Structuring and Connecting Recommendations to Findings
The strongest recommendations are clearly connected to study findings. This connection should be transparent to the reader. A common and effective structure is to present each major finding followed by one or two corresponding recommendations. This creates a logical flow: "Finding A revealed a significant gap in professional development. Therefore, Recommendation 1 proposes a targeted workshop series to address this gap." You can also organize recommendations by stakeholder group (e.g., recommendations for teachers, for administrators, for policymakers) or by time horizon (immediate, short-term, long-term). Regardless of structure, each recommendation should be presented in a dedicated paragraph or bullet point that includes its justification (the linked finding), the proposed action, the responsible party, and a brief note on implementation or expected impact.
Common Pitfalls
- Overreaching or Extrapolating Beyond the Data: This is the most critical error.
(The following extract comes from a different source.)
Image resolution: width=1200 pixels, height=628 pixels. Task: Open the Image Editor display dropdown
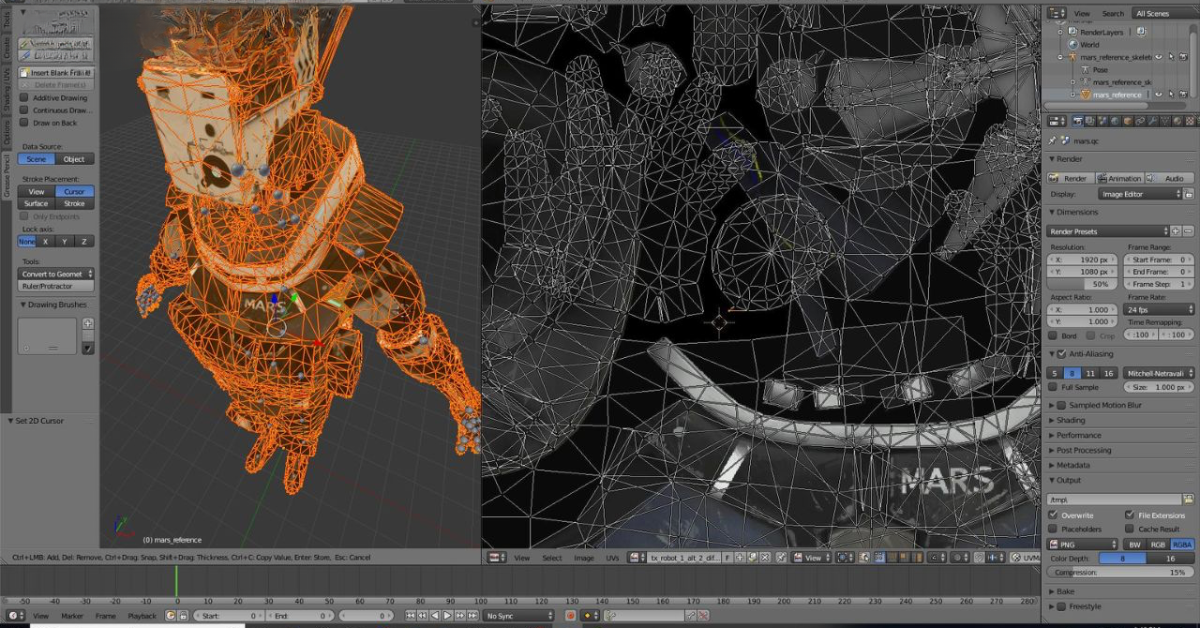pos(1140,193)
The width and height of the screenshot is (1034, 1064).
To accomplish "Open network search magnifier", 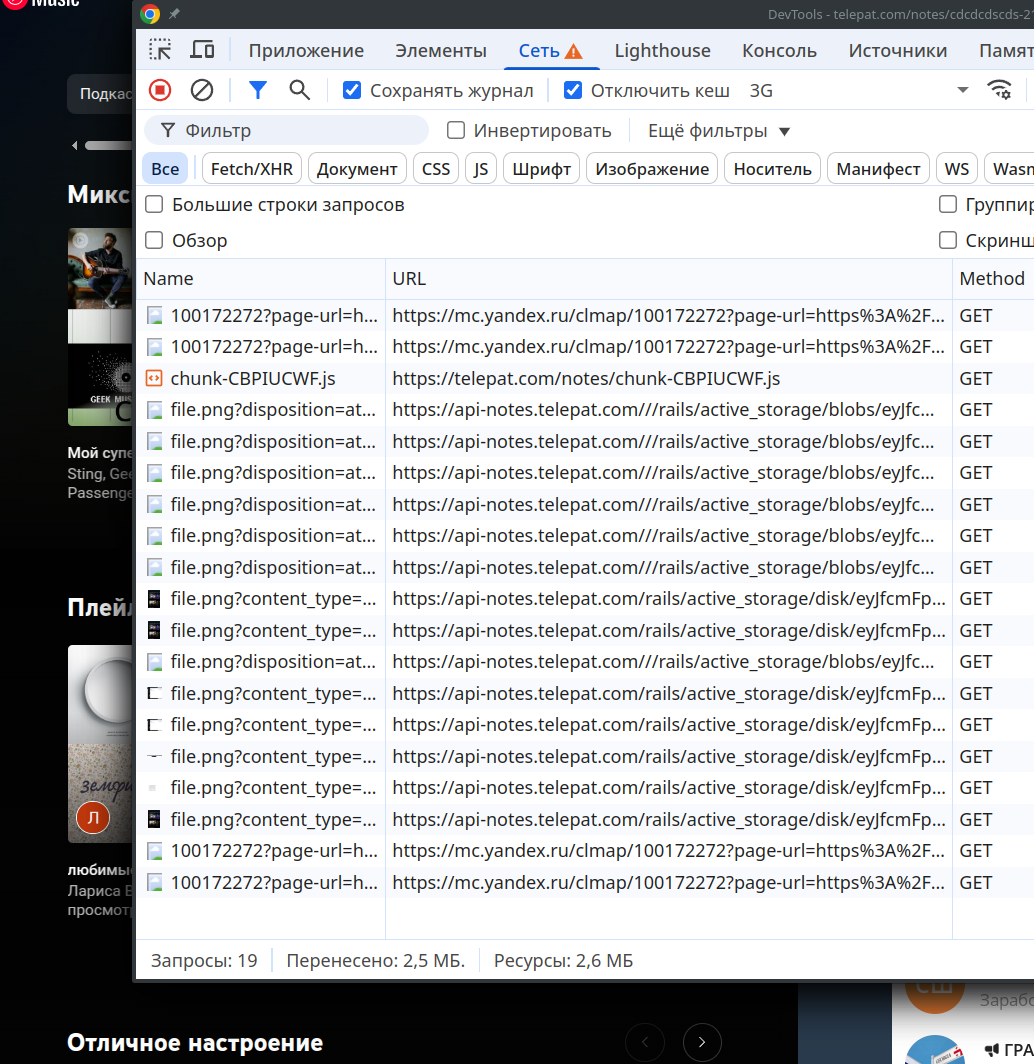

A qualitative study of three classrooms cannot support a nationwide policy recommendation. The pitfall is making claims that your study's scope, design, or data do not warrant. The correction is to strictly align the ambition and scope of your recommendations with the limits of your own evidence, using the broader literature for supportive, contextual suggestions only.
- Being Vague or Unactionable: Recommendations that are too broad provide no practical utility. Stating "Managers should be better leaders" is unhelpful. The pitfall is failing to operationalize your guidance. The correction is to apply the specificity test: Could a practitioner read this and know what concrete step to take next? Define the action, the actor, and, if possible, the first step.
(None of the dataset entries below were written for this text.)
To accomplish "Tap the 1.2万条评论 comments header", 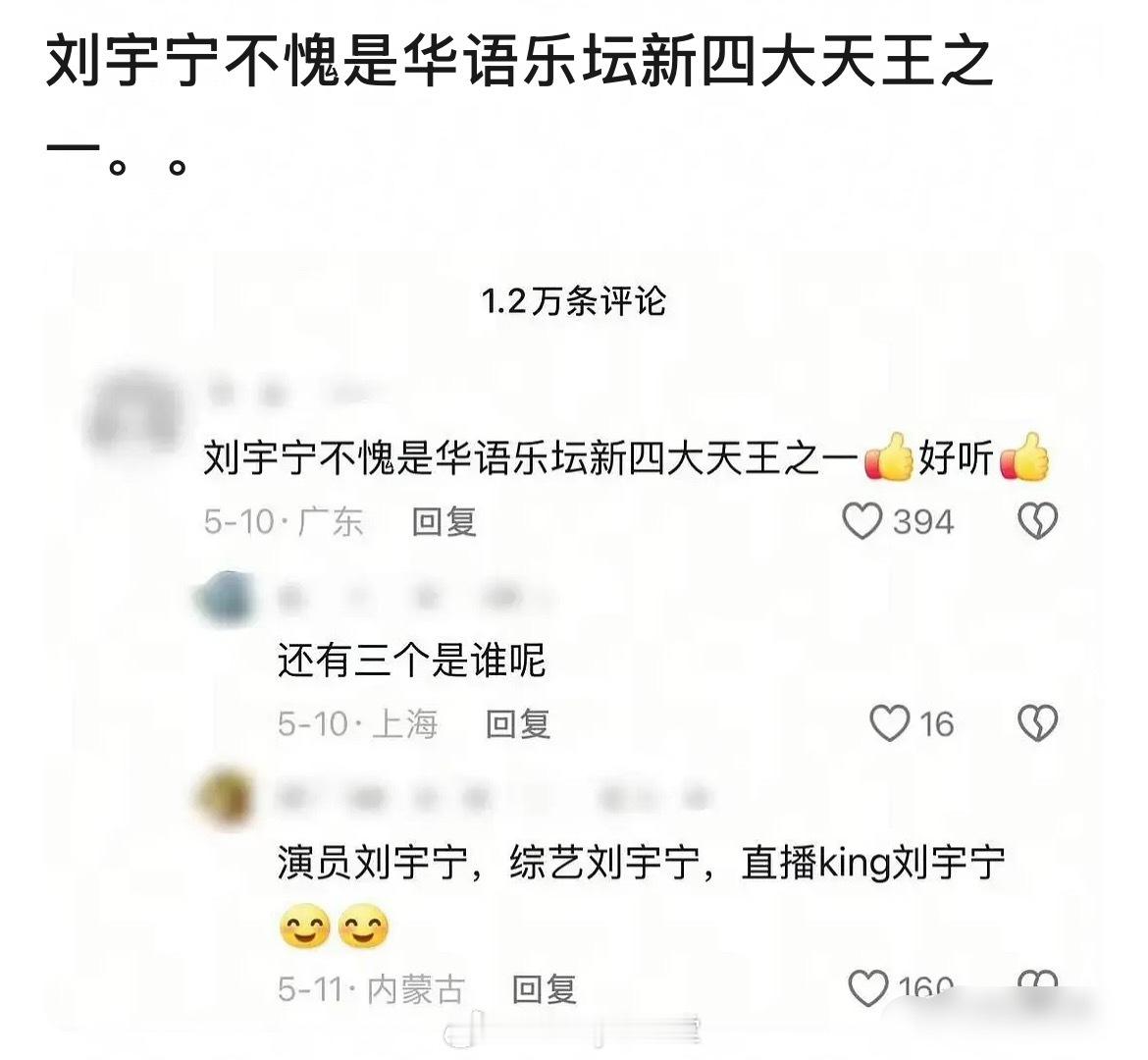I will [574, 301].
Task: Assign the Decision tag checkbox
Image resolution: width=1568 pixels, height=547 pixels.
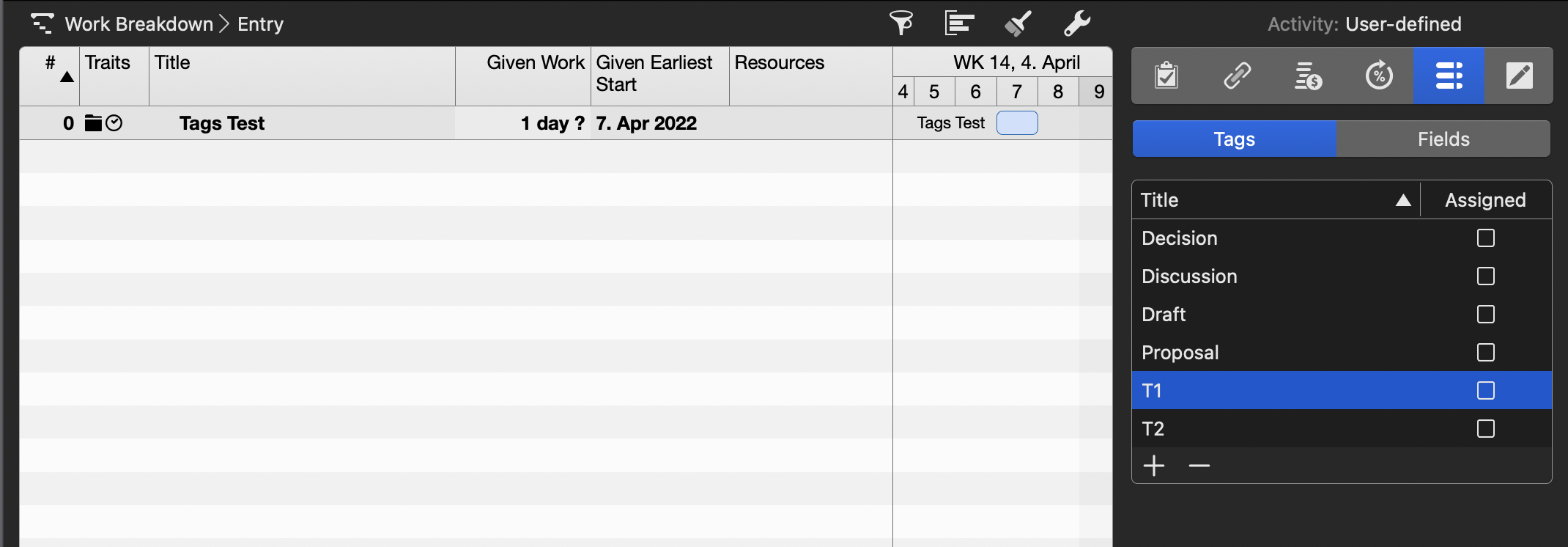Action: coord(1486,238)
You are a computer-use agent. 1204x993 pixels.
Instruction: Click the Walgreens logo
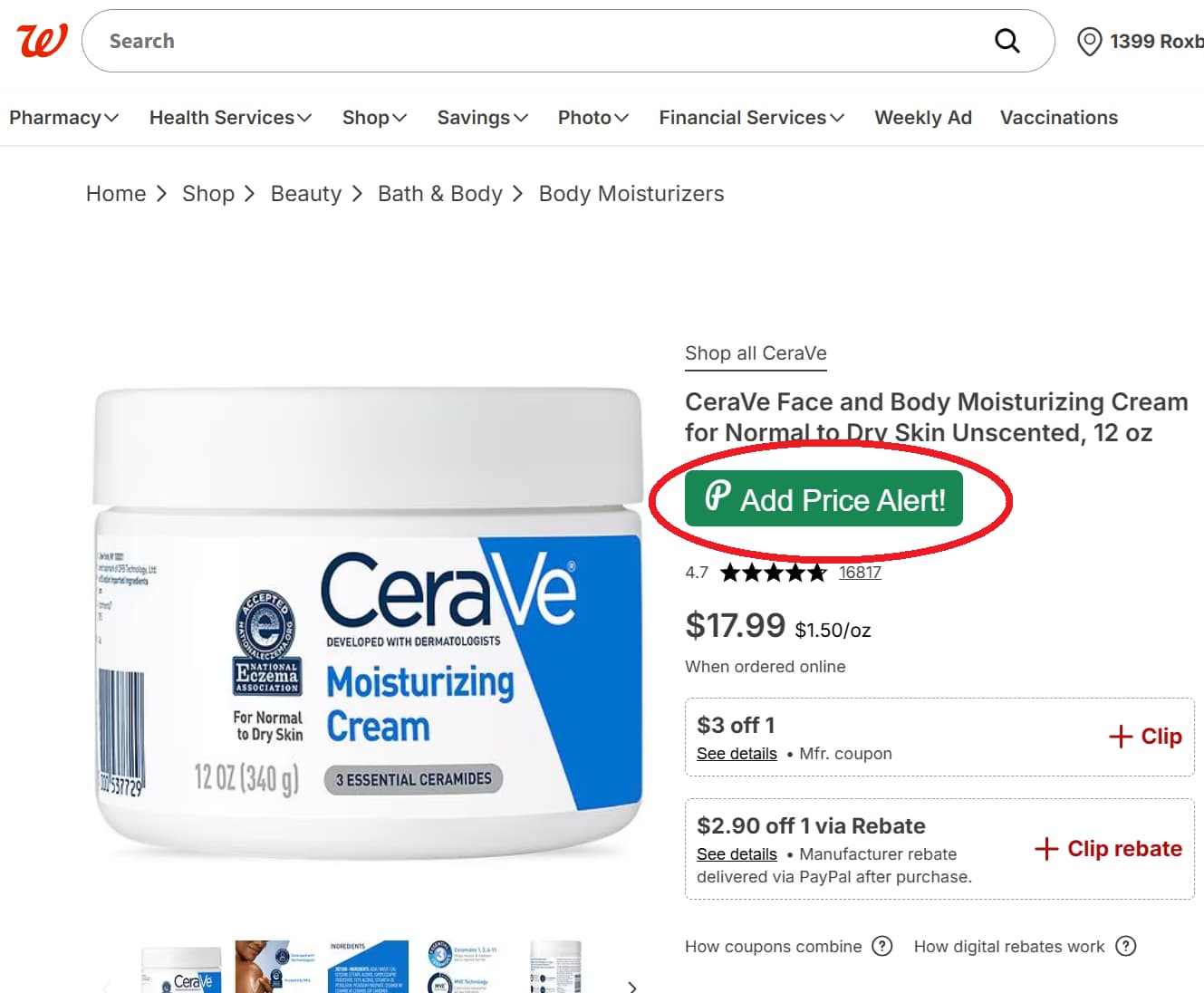(x=41, y=40)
- Disconnecting Recommendations from Findings: When recommendations appear as an afterthought or seem unrelated to the results presented earlier, it undermines the entire paper. The pitfall is a lack of explicit textual linkage. The correction is to use signposting language: "Because the data indicated X, it is recommended to do Y." Ensure every recommendation has a clear antecedent in your findings or discussion chapter.
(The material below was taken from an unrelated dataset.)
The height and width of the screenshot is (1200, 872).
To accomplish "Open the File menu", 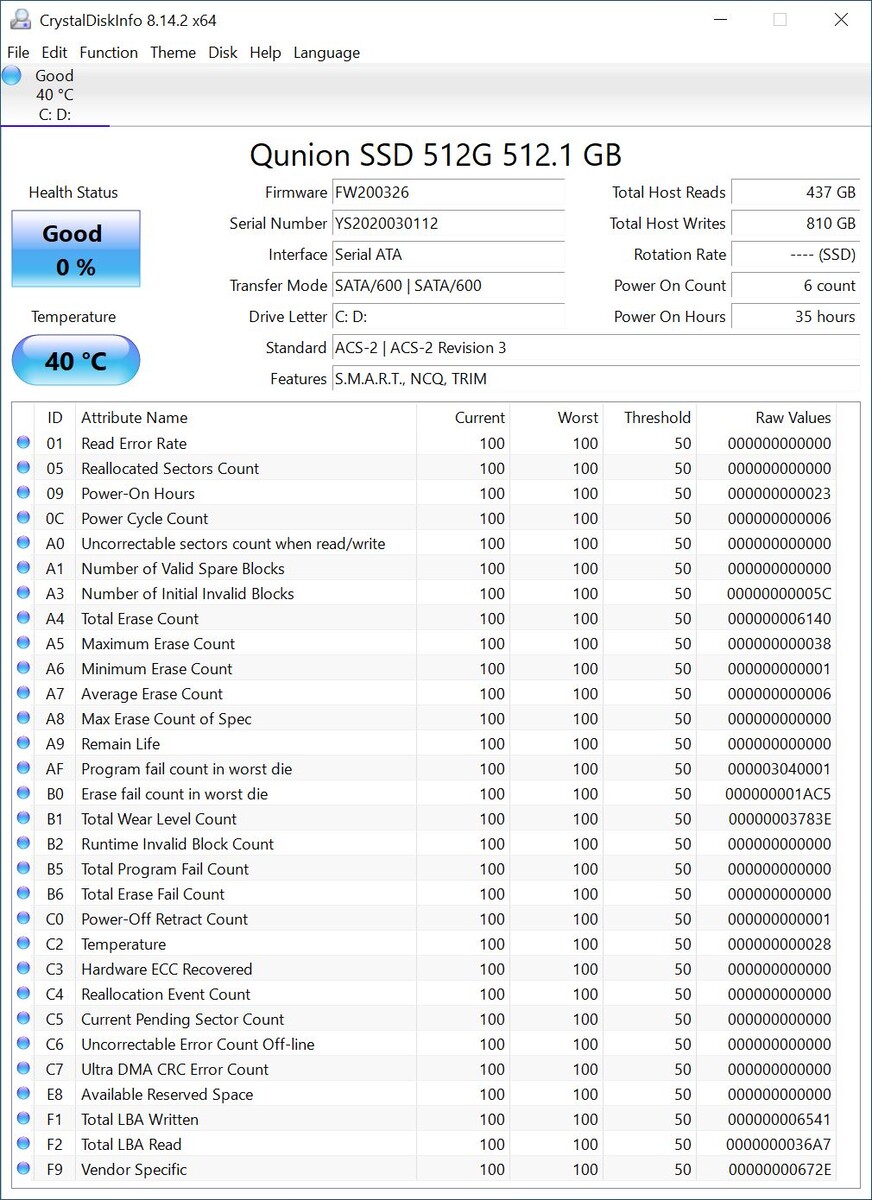I will click(x=18, y=52).
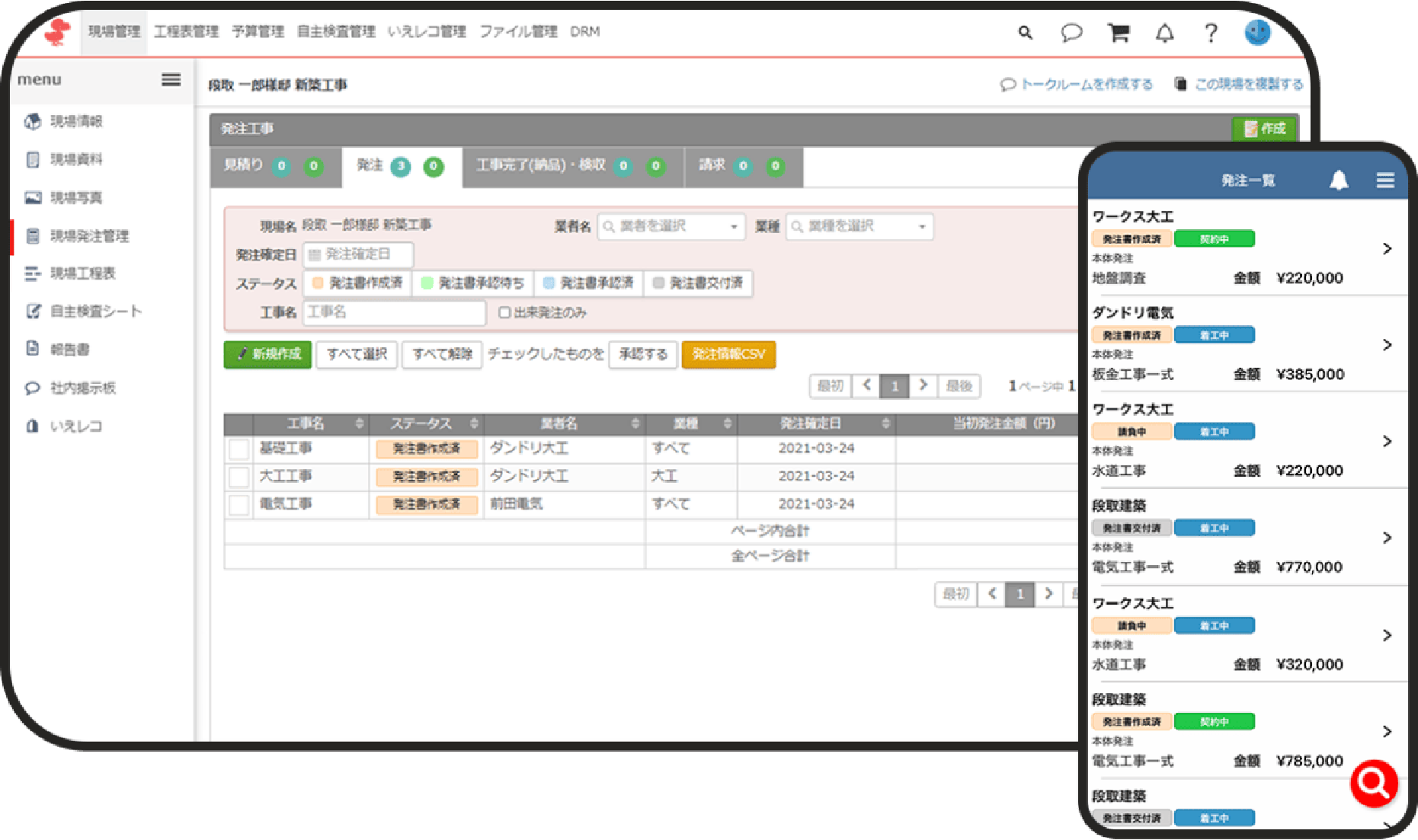1418x840 pixels.
Task: Open the 業種を選択 dropdown
Action: [x=859, y=226]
- Ignoring Feasibility and Audience: Recommending a multi-million-dollar solution to an underfunded community organization shows a lack of contextual awareness. The pitfall is writing recommendations in an academic vacuum. The correction is to consciously consider the resources, constraints, and primary concerns of your intended audience. Tailor your guidance to be both aspirational and achievable for them.
Summary
- The recommendations section is the practical application of your research, providing actionable guidance for specific audiences like practitioners or policymakers.
- All recommendations must be grounded in evidence, with a clear distinction made between those directly supported by your data and those suggested by the broader literature to maintain appropriate certainty.
- Effective recommendations are specific (answering who, what, and how) and feasible (considering real-world constraints of the target audience).
- Recommendations must be clearly connected to study findings through logical structure and explicit language, creating a transparent bridge from analysis to action.
- Avoid common pitfalls by ensuring your recommendations do not overreach your data, are concrete and actionable, are directly linked to your results, and are designed with your audience's capacity in mind.